**Given task A**
Answer these questions from the excerpt on Donne's Biathanatos.
(i) What does the Greek word that gives Biathanatos its name mean?
(ii) Which dates do the two earliest surviving versions of the book bear?
(iii) Which institution holds the 1648 edition, and in which part of its holdings?
**Given task B**
Pick up the excerpt on Donne's Biathanatos after its final sentence and extend it in the same voice.

**Excerpt provided**

John Donne's Biathanatos (1648)

Title Page of John Donne's <em>Biathanatos</em>

Fig 1. Title page of John Donne's 1648 edition of Biathanatos at the University of Victoria.

Portrait of John Donne

Fig 2. Portrait of John Donne from the National Portrait Gallery, London UK. NPG 6790. License.

Printers and Paradoxes

"For, although this Booke appeare under the notion of a Paradox, yet, I desire your Lordship, to looke upon this Doctrine, as a firme and established truth."

So ends the dedicatory epistle John Donne's son wrote to Lord Phillip Harbert when he sought approval to publish his father's highly controversial Biathanatos, a work named after the Greek word meaning a "violent death." Arguing against the presumed sinfulness of suicide—or self-homicide as this act was called in the seventeenth century—this book participates in the complex political and theological tensions of early modern London. The assertion of truth in this opening letter takes a bold and provocative stance, questioning knowledge during the Civil War (1642–1651) and a precarious time of censorship and religious conflict. 

Written by the influential John Donne (1572-1631), who also served as the Dean of St. Paul's Cathedral, Biathanatos existed only in manuscript form after the poet's death. The two earliest surviving versions of the book bear the dates 1644 and 1648, but many scholars believe these copies were both first printed in 1647 (Sullivan 63-4). The book would later be printed again in 1700, creating a history of printing that indicates the text had enough popularity—or notoriety perhaps—to inspire revived readership for over half a century. 

The edition of Biathanatos in Special Collections at the University of Victoria includes the 1648 date on its title page, situating it at a crucial time when the Civil War limited resources and heightened social and political conflict. Who would print and read such a controversial book at this time? It is impossible to know precisely who read Biathanatos, but the edition in Special Collections offers evidence that makes it possible to trace the types of readers who might have been drawn to it. This examination will show how the layout of each page speaks to the printer's imagined audience and how the introductory material that accompanies the main text illuminates Donne's ideal reader, even if he never intended to publish the work. The controversial book further reveals how authors, printers, publishers, and readers interacted in the seventeenth century and positions these individuals in conversation with one another.

**Entries**
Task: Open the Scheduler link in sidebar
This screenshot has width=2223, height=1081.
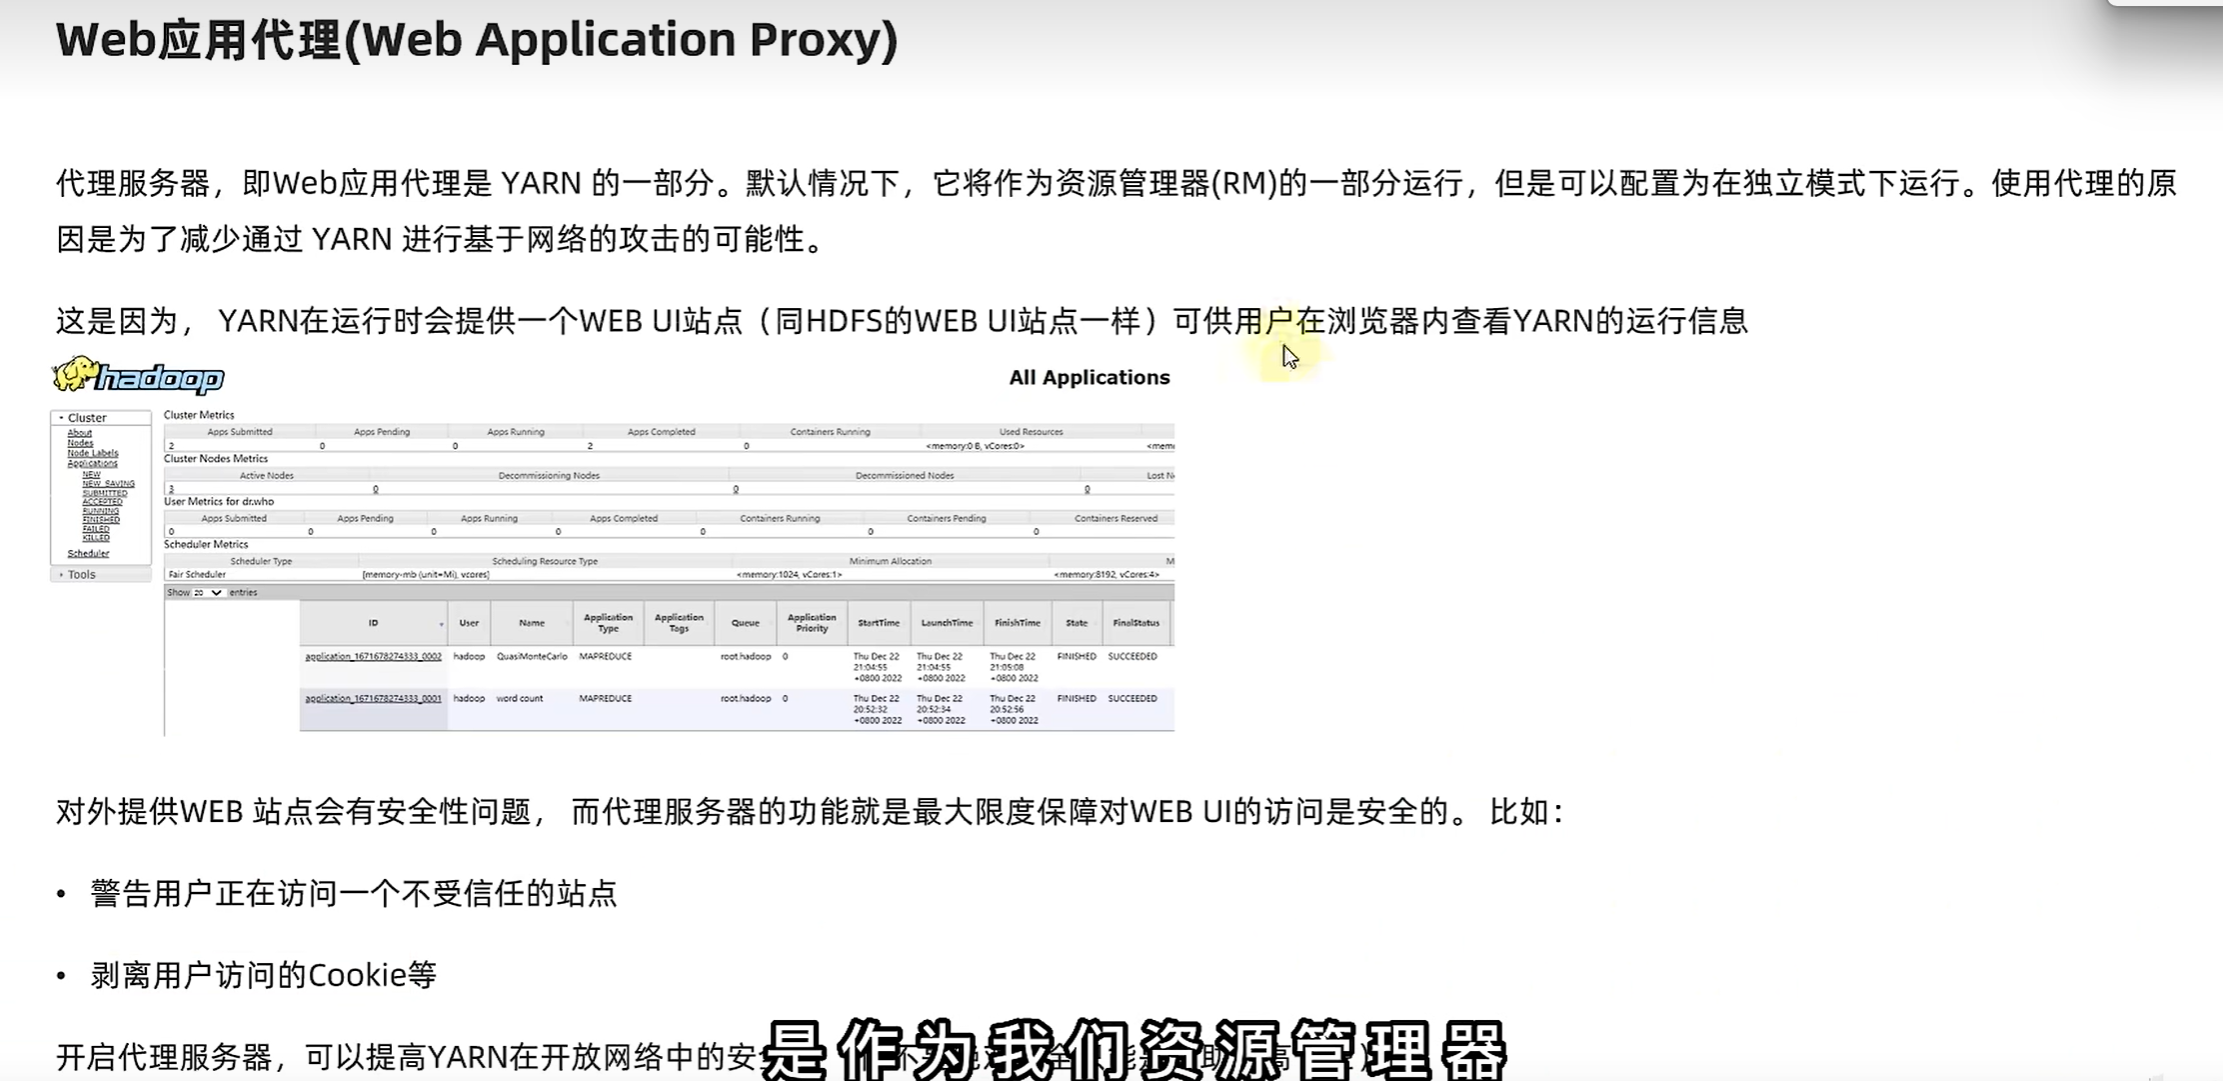Action: click(x=88, y=553)
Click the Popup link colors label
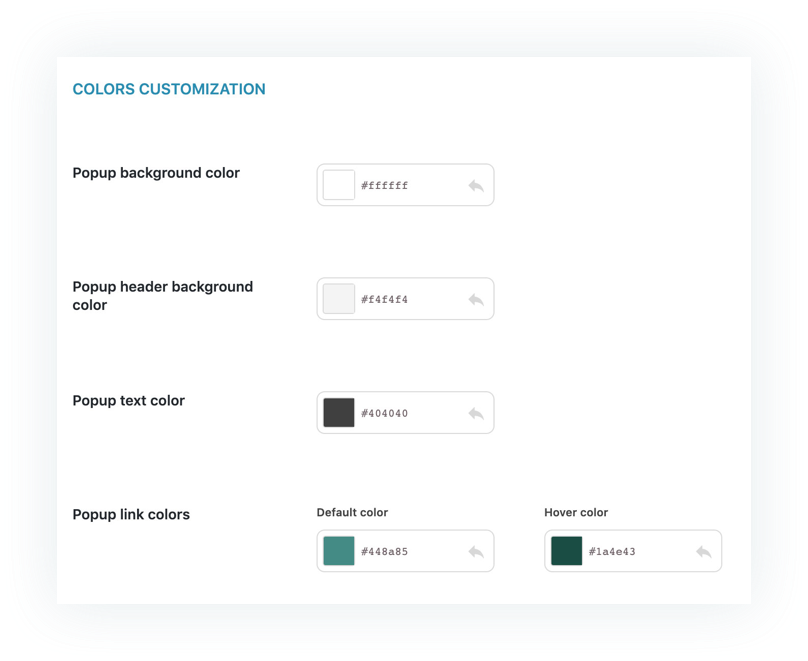 pos(131,515)
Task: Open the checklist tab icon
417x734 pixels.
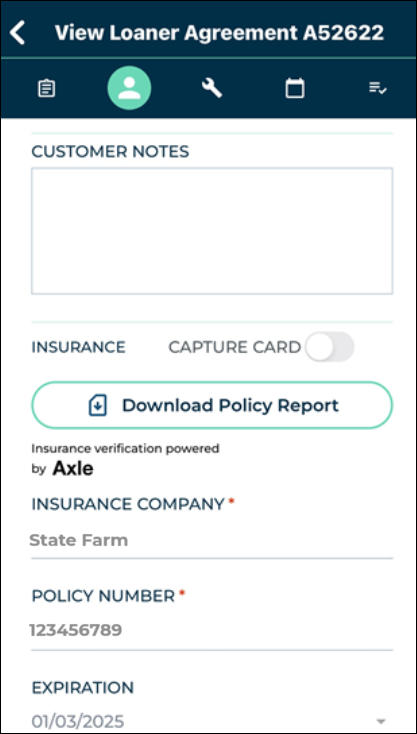Action: click(377, 88)
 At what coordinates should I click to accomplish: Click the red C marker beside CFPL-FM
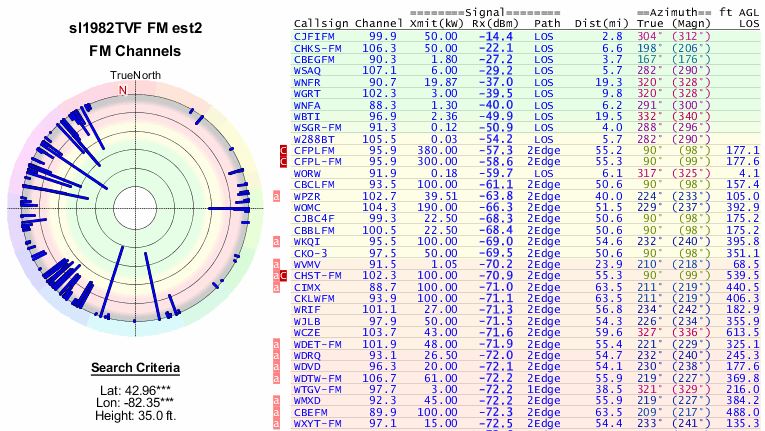(283, 161)
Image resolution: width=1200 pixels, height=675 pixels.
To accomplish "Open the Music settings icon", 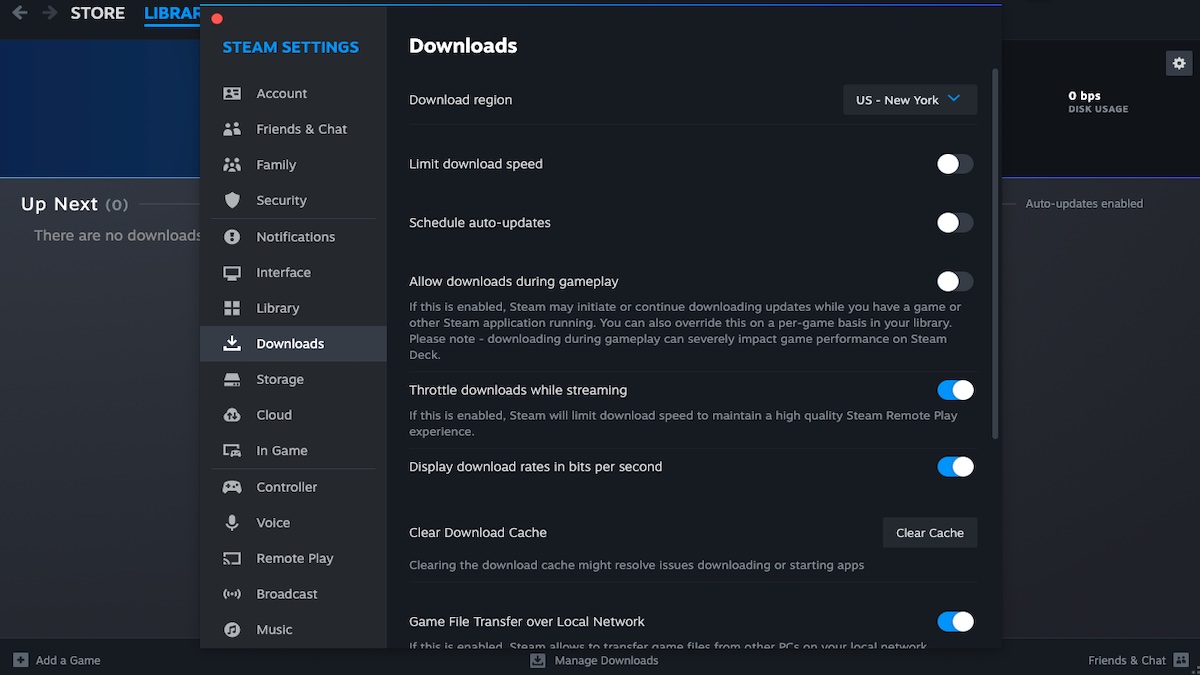I will tap(232, 629).
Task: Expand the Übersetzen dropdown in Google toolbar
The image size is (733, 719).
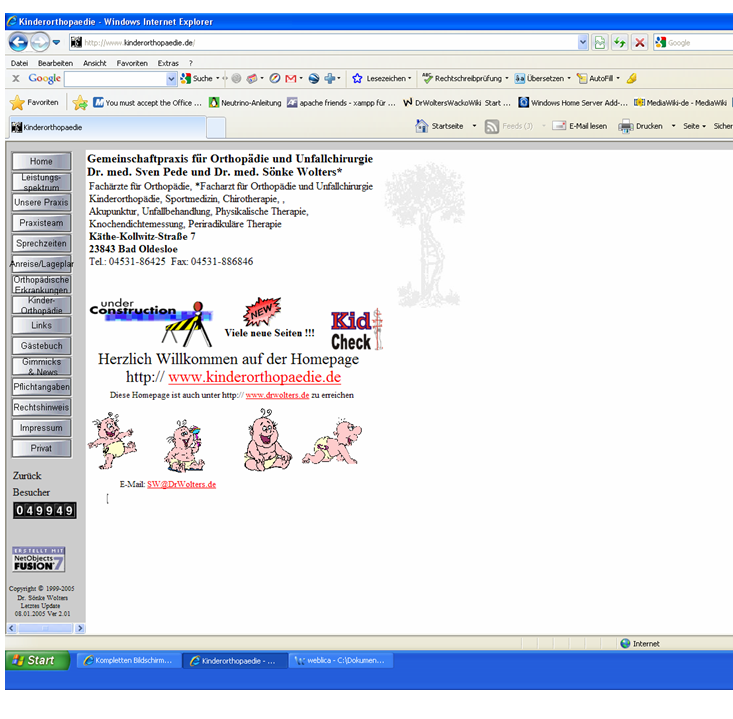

**Task answer A**
(i) A "violent death."
(ii) 1644 and 1648.
(iii) The University of Victoria, in its Special Collections.

**Task answer B**
The materiality of the book and its social context reveal the various types of readers imagined during the long process that brought Biathanatos from its manuscript to the printer and, finally, to a wider audience. Understanding how Biathanatos crafts an imagined reader is crucial not only for locating Donne's work in a vital theological conversation but also for examining how the materiality of the book reaffirms and echoes its arguments.

"All aspects of the text's physical form are capable of constituting meaning. Choices of paper, format, type, ornament, illustration, binding and page layout were made by one or more agents, singly or collaboratively."

(Bell 632)

List of Authors Cited in Donne's <em>Biathanatos</em>

Fig 13. First of four pages listing authors cited in the book.

Table of Contents in Donne's <em>Biathanatos</em>

Fig 14. A detailed list of parts, distinctions, and sections.

Citation and Evidence

Continuing the emphasis on legitimacy and authority, the book includes a paratextual list of authors cited in the work (see figure 13). The list spans four pages with double columns and includes 173 names, but it fails to inspire aesthetic attractiveness or engage readers through an explicit argument. Instead, the greatest impact of the list is its length and the sheer quantity of names—which readers may or may not have recognized—that can be used to support Donne's defence of suicide. The list implies that Biathanatos is grounded in strong textual evidence and partakes in a conversation with ancient and contemporary authorities, features that help persuade skeptical readers. This dialogue between writers, despite the fact that Donne died over a decade before its publication, legitimizes his arguments as it situates the work in an established scholarly context. Moreover, this type of list appears in other theological books, indicating that Biathanatos engages with an early modern tradition and style of argumentation.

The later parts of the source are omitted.